Today—some reflections on periphery and center, the province and global culture, and a literary legacy interrupted, lost, and re-imagined.
Buchach is a charming town of some twelve thousand people. It is nestled along a river among picturesque forests of the southern Ternopil region of western Ukraine. As with many small towns, the atmosphere is placid. And many residents may not know every aspect of their local heritage.
A new initiative with the launch of the Agnon Literary Center explores this heritage. The energetic young arts activist Mariana Maksymiak set out to return to Buchach an important aspect of its literary identity. She organized weekly events at an informal art space that attracted a growing local audience. These cultural initiatives are still rare in the smaller towns of Ukraine. And she turned to restoring a link between contemporary Buchach and a literary legend.

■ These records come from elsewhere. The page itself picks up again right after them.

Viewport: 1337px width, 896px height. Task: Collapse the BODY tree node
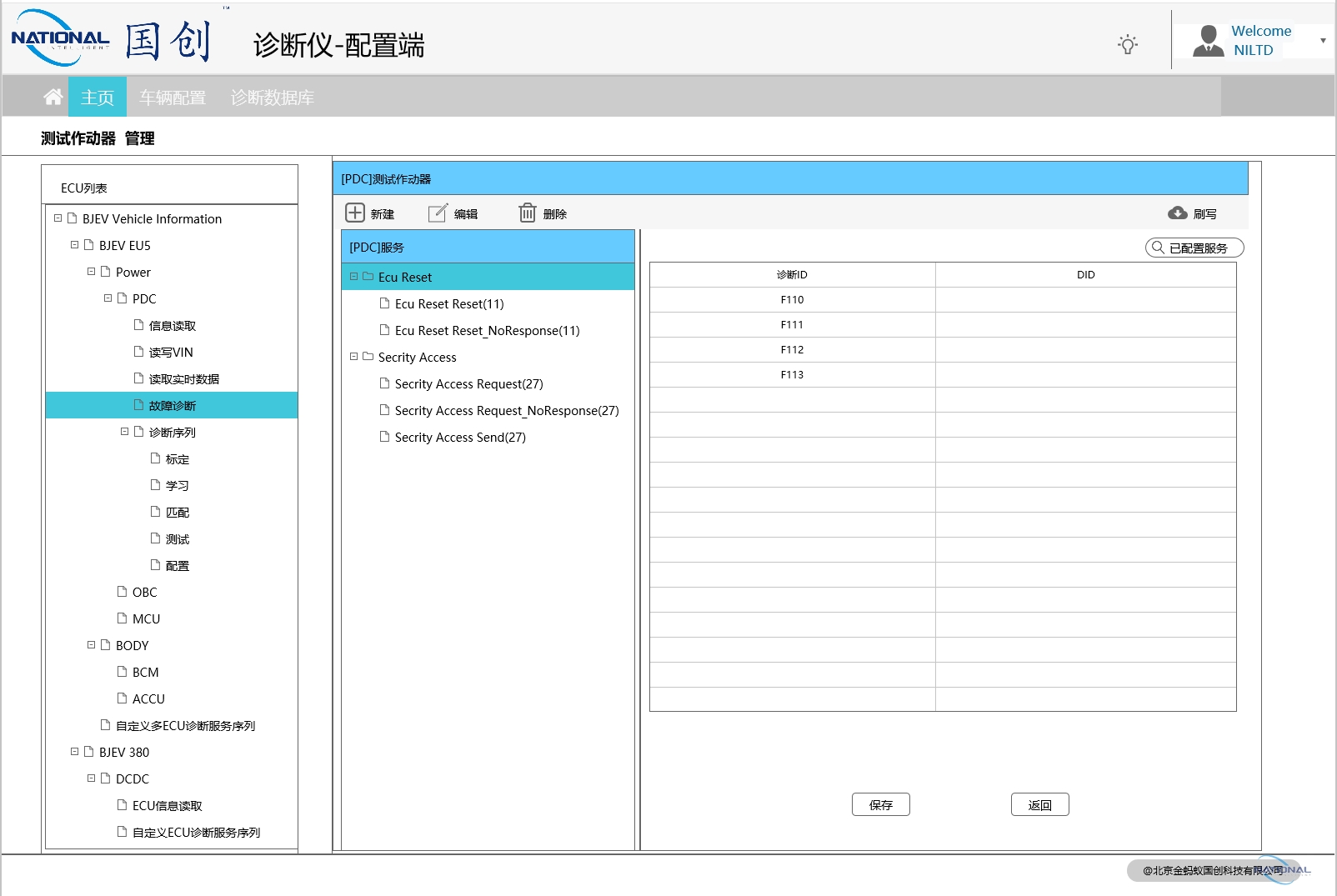click(x=91, y=645)
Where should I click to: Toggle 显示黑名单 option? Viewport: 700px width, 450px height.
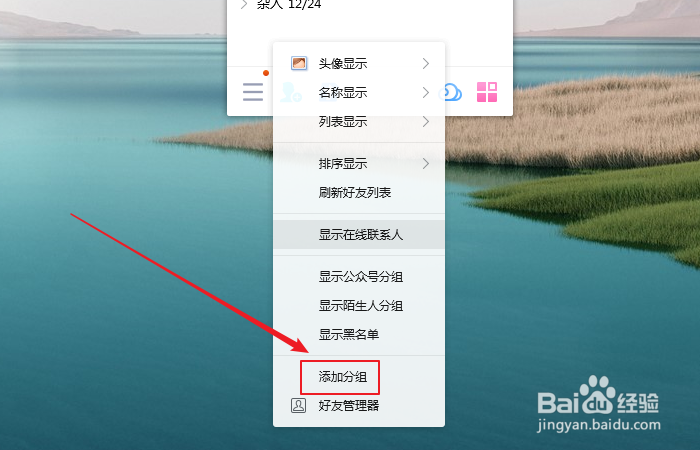(x=359, y=334)
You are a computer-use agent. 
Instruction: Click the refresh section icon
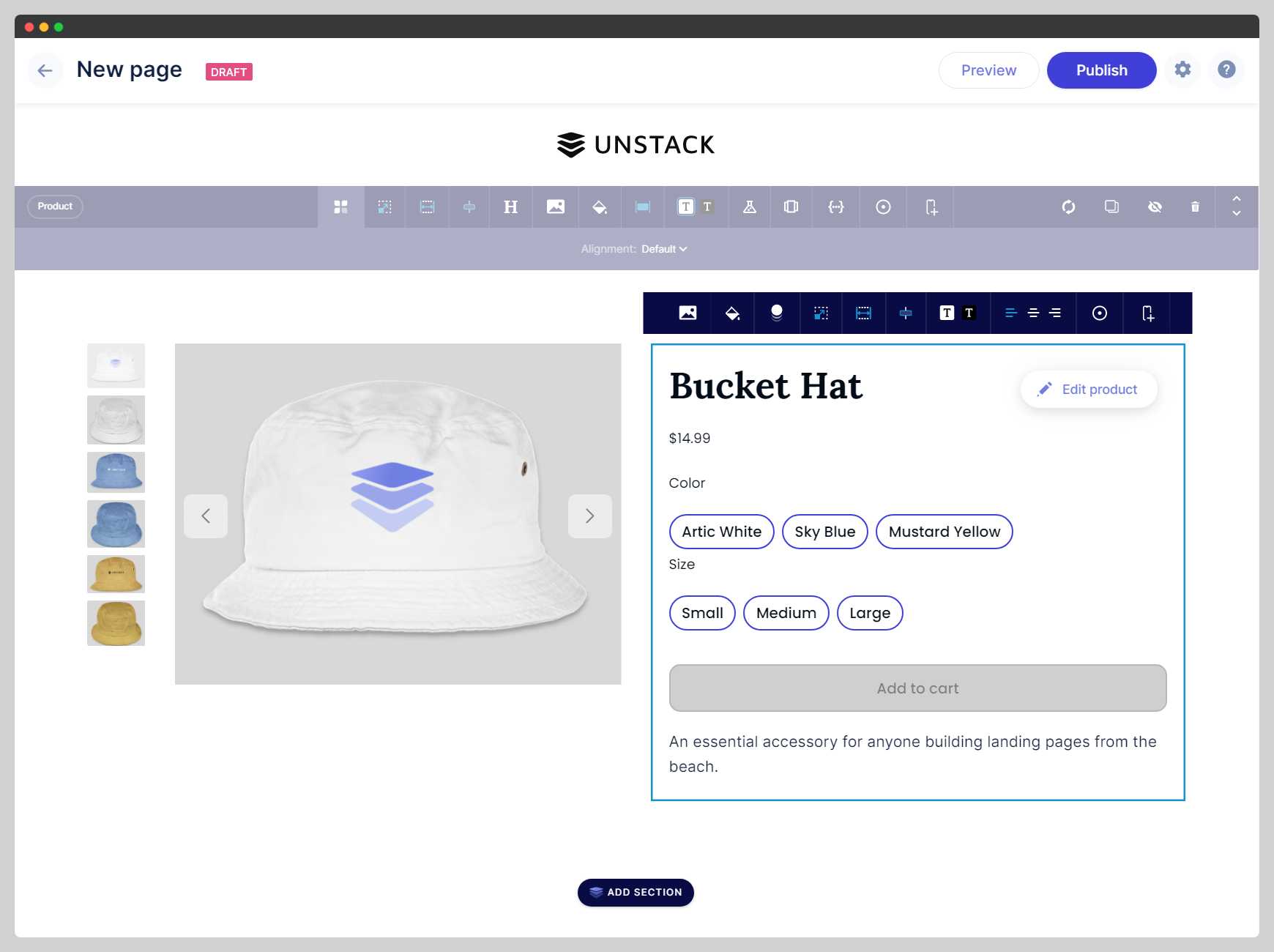pyautogui.click(x=1068, y=207)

[Makysmiak English-language audio clip.]
Who was Agnon? First, some history. During the Habsburg Empire Buchach developed into an important county center and had a Jewish majority until 1914. The town was ruined by the First World War but still had a substantial Jewish presence until the 1940s.

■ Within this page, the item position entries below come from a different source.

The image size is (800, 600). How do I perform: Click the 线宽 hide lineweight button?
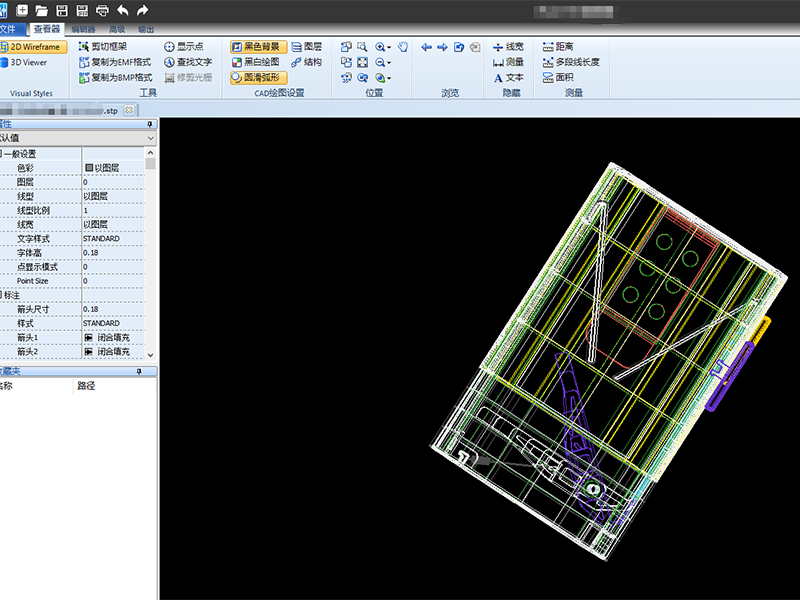click(510, 46)
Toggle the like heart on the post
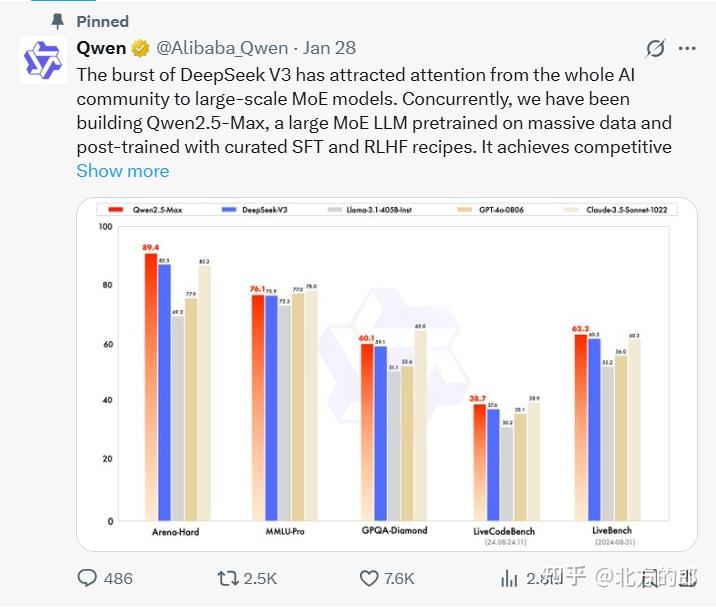716x607 pixels. [368, 578]
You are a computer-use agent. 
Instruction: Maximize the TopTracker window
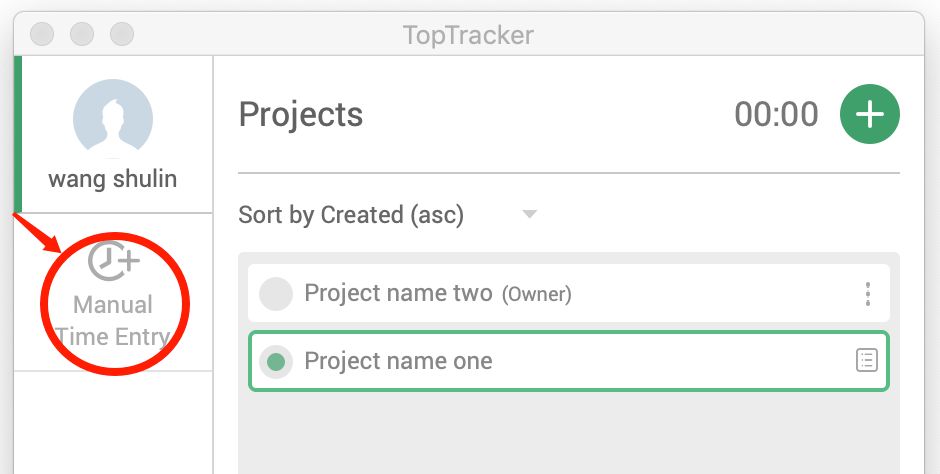[122, 34]
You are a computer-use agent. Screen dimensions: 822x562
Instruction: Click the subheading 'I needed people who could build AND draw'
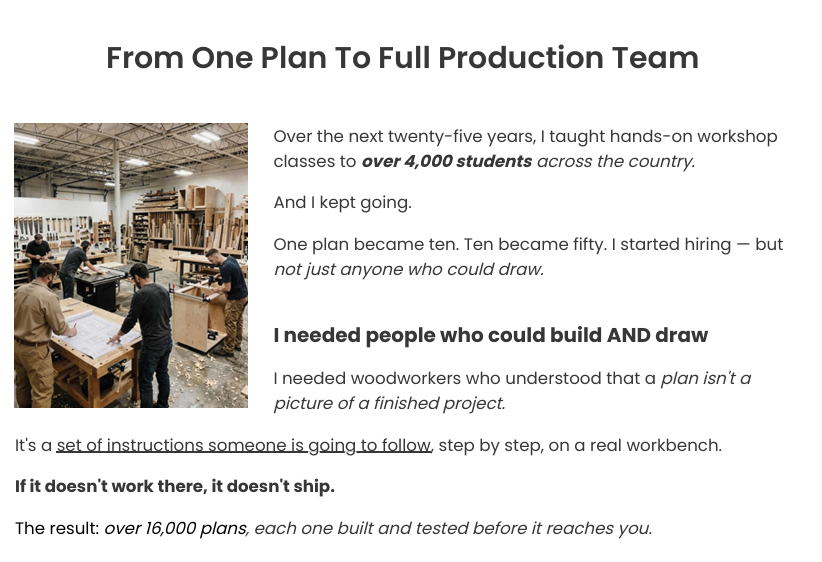[x=491, y=335]
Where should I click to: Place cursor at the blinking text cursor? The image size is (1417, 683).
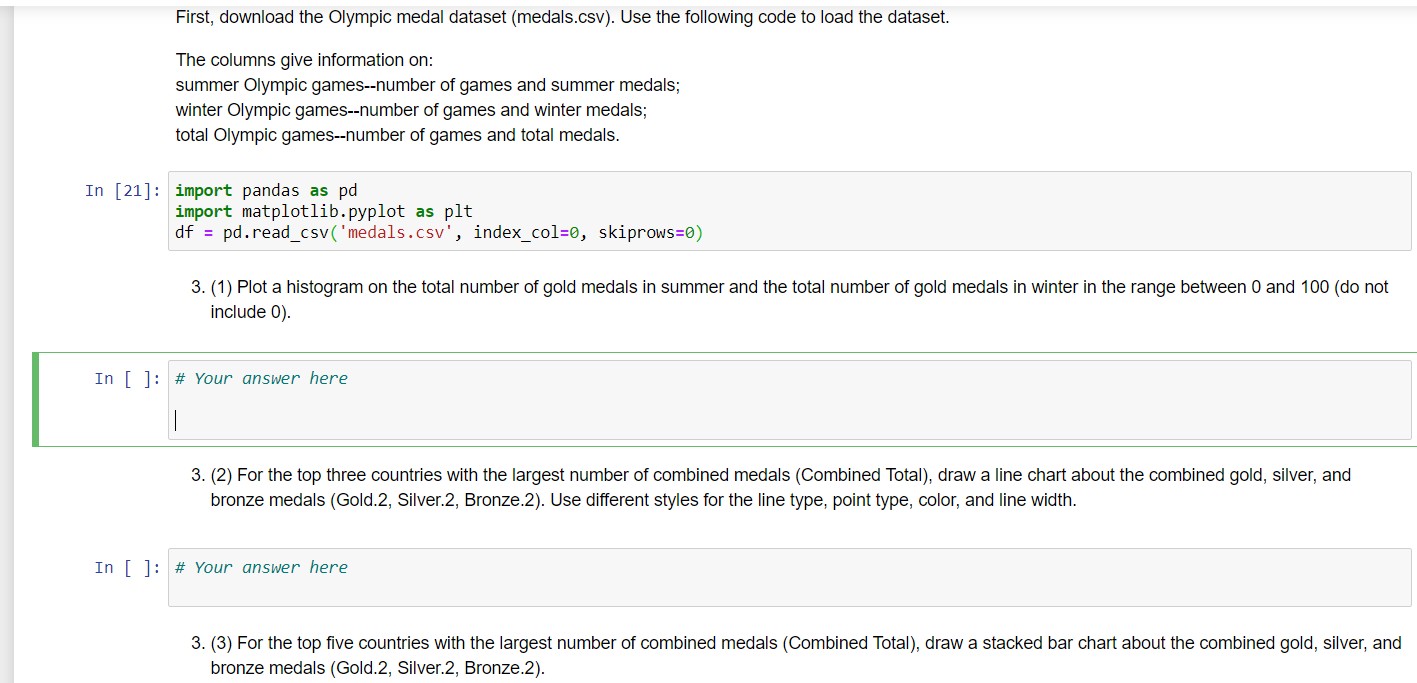tap(176, 420)
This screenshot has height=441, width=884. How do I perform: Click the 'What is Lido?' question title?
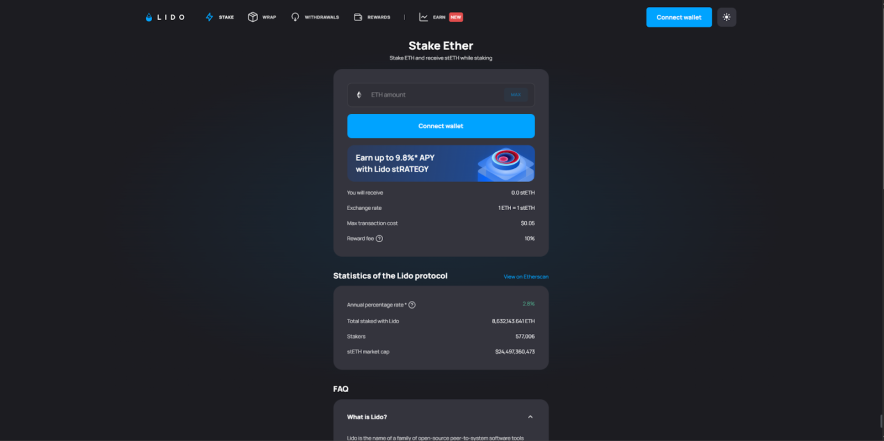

Several prominent Jews were born in Buchach, among them the renowned Israeli writer and Nobel Prize laureate Shmuel Yosef Agnon. Born in 1888, Agnon was raised in a mixed cultural atmosphere. Yiddish was the language of the house and Hebrew the language of the Bible and the Talmud he studied.

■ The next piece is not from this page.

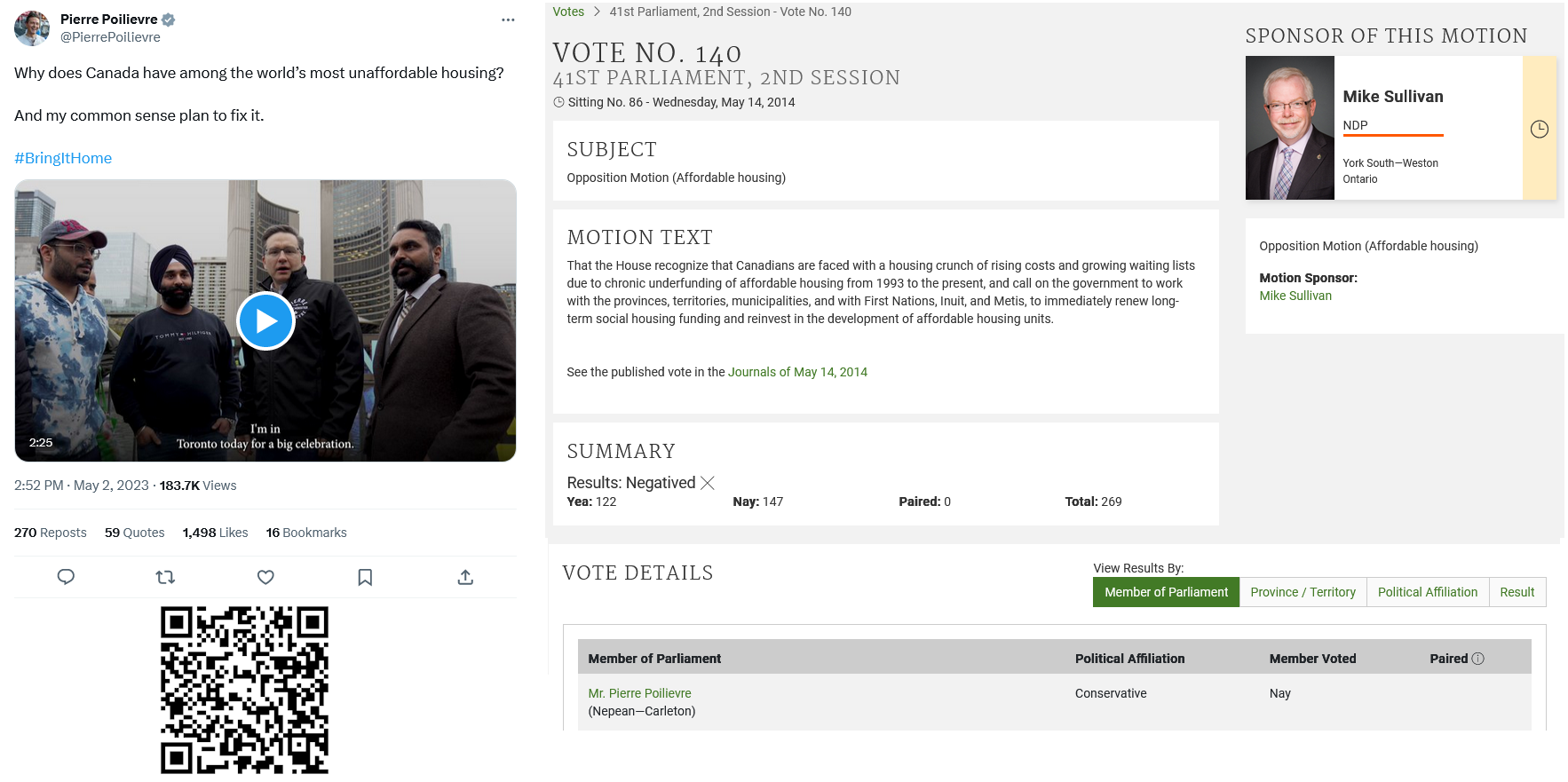Like the tweet with the heart icon
Screen dimensions: 1568x782
coord(265,577)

Agnon began writing Yiddish and Hebrew poems in childhood and was getting published by the time he was a teenager. He then turned to short stories and novels, written initially in Yiddish. They documented the shtetl world of his youth and a traditional way of life that would not last.
Agnon left Buchach in 1907 and emigrated to Palestine. There he embraced a more secular lifestyle as well as Zionism, and wrote in Hebrew. Buchach and Galicia however had a place in his literary work for the rest of his life.
This is shown by his novel A Guest for the Night, hailed by the Nobel committee as his greatest achievement. The novel is based on a visit Agnon made in 1930 to Buchach. He was deeply affected by the troubled landscape of the Jewish community in the town in the aftermath of a devastating war, a war that would be overshadowed by later events.
The novel was released in September 1939, the very month Nazi Germany invaded Poland, an eerie premonition of the catastrophes to come.
In 1966, Agnon was awarded the Nobel Prize in Literature. The Academy was impressed by, as they stated, “his profoundly characteristic narrative art with motifs from the life of the Jewish people”. Agnon was the first Hebrew-language writer to win the award.
Mariana Maksymiak points out that for contemporary Buchach “the war, forgotten people, lost streets—this all exists around us even if it is ruined.”
[Ukrainian language audio clip]
With her center, she says, “We want to return Agnon’s memory to the literary map of Ukraine. We want to do translation projects into Ukrainian and other literary events and presentations.”
Maksymiak’s work is slowly taking on a wider resonance. Buchach and the Center have recently been included in the international Shtetl Routes program launched in neighboring Poland.
Hillel Seidman, an admirer of Agnon’s from Buchach, called the writer a “literary archivist of the destroyed civilization of Galician Jews, their traditions and creativeness, all framed in undisturbed piety and simple faith.”
In his Nobel acceptance speech, Agnon remarked: “I was five years old when I wrote my first song. After that I made many songs, but nothing has remained of them all. My father’s house, where I left a roomful of writings, was burned down in the First World War and all I had left there was burned with it.”